Assignment:
Locate the word "série" in the data below, then copy every line that holds it.

Saved entries:
┄┄┄┄┄┄┄┄┄┄┄┄┄┄┄┄┄┄┄┄

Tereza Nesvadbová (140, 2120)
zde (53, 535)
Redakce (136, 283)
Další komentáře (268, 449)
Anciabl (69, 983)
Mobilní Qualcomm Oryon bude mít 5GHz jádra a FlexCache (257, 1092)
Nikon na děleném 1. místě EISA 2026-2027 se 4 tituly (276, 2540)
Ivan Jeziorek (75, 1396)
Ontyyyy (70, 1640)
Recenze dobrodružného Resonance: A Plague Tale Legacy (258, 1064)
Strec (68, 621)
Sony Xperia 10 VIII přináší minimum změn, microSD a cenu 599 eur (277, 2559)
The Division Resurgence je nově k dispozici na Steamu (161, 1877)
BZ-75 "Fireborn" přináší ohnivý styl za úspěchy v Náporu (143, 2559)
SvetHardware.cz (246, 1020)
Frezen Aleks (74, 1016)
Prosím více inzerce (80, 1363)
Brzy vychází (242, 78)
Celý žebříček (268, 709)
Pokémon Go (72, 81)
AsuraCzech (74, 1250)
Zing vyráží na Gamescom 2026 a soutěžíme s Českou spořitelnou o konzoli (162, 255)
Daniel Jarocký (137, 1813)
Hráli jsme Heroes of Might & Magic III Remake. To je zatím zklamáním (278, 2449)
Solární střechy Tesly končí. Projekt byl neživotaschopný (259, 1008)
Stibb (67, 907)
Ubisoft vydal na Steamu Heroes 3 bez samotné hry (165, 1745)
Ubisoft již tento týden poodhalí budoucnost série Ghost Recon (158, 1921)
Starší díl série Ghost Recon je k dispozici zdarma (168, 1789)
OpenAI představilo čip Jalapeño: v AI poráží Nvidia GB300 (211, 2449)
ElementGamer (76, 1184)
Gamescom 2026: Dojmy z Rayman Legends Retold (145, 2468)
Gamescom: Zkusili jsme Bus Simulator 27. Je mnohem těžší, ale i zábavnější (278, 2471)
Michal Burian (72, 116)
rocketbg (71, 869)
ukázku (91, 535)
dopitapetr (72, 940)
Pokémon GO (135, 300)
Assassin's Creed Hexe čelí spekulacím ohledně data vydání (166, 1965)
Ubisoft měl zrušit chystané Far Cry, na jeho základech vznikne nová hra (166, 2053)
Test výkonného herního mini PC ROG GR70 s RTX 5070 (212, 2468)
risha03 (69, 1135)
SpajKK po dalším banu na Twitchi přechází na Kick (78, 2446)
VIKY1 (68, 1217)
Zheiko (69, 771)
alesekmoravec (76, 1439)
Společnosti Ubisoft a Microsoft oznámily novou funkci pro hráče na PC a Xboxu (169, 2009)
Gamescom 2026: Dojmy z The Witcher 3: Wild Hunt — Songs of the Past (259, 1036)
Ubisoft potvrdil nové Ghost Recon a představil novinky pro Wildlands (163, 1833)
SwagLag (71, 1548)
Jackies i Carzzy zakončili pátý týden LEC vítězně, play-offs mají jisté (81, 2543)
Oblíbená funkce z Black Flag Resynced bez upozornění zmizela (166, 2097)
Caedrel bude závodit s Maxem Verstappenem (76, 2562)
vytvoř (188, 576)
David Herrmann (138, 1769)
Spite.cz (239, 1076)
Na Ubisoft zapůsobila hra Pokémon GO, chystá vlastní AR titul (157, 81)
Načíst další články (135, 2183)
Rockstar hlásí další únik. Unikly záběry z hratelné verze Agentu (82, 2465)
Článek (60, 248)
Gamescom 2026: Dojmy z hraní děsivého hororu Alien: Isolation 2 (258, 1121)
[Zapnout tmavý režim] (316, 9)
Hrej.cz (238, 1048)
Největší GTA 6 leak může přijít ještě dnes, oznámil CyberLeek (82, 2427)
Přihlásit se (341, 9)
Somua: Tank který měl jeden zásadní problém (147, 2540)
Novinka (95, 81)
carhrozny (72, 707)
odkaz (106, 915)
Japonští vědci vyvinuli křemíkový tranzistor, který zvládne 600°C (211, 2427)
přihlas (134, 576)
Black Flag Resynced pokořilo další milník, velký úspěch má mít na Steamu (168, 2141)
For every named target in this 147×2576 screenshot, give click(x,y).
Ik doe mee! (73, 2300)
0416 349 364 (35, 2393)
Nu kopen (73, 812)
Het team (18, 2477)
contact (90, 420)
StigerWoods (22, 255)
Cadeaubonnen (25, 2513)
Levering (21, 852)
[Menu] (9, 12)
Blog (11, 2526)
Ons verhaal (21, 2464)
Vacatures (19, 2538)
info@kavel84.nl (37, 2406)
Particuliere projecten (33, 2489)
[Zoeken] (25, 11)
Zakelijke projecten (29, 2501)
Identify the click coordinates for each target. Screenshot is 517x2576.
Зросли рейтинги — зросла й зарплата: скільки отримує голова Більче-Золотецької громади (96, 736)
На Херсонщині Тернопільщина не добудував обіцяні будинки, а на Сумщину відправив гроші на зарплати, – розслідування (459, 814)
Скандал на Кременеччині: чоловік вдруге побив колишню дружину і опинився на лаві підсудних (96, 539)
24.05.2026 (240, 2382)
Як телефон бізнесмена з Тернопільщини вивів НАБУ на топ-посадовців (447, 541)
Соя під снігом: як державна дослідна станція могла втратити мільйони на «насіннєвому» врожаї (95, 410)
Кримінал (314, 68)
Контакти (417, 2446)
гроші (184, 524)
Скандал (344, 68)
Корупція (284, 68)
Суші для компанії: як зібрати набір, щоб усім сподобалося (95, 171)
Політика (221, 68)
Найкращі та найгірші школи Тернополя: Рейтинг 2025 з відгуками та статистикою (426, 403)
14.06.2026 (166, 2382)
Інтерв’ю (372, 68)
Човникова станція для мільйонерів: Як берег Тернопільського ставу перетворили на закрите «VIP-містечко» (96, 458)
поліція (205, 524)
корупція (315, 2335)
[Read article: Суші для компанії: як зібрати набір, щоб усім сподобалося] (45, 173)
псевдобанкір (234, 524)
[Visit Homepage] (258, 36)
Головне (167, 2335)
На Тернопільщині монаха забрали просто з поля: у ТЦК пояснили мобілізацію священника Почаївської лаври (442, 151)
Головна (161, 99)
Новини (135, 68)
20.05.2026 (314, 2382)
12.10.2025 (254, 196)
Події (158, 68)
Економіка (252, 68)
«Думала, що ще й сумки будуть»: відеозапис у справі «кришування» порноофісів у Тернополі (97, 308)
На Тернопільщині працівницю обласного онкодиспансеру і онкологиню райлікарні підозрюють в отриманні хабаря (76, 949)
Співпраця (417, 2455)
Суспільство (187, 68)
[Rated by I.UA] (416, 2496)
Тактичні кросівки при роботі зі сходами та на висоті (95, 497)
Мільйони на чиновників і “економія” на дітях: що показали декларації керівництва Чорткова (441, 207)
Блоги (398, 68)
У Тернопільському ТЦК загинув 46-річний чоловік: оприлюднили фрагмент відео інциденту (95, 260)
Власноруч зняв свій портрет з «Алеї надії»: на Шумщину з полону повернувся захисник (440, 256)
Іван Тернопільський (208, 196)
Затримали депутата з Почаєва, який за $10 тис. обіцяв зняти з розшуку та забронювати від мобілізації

┄┄┄┄┄┄┄┄┄┄┄┄┄┄┄┄┄┄┄┄

Solution to this exercise:
Ubisoft již tento týden poodhalí budoucnost série Ghost Recon (158, 1921)
Starší díl série Ghost Recon je k dispozici zdarma (168, 1789)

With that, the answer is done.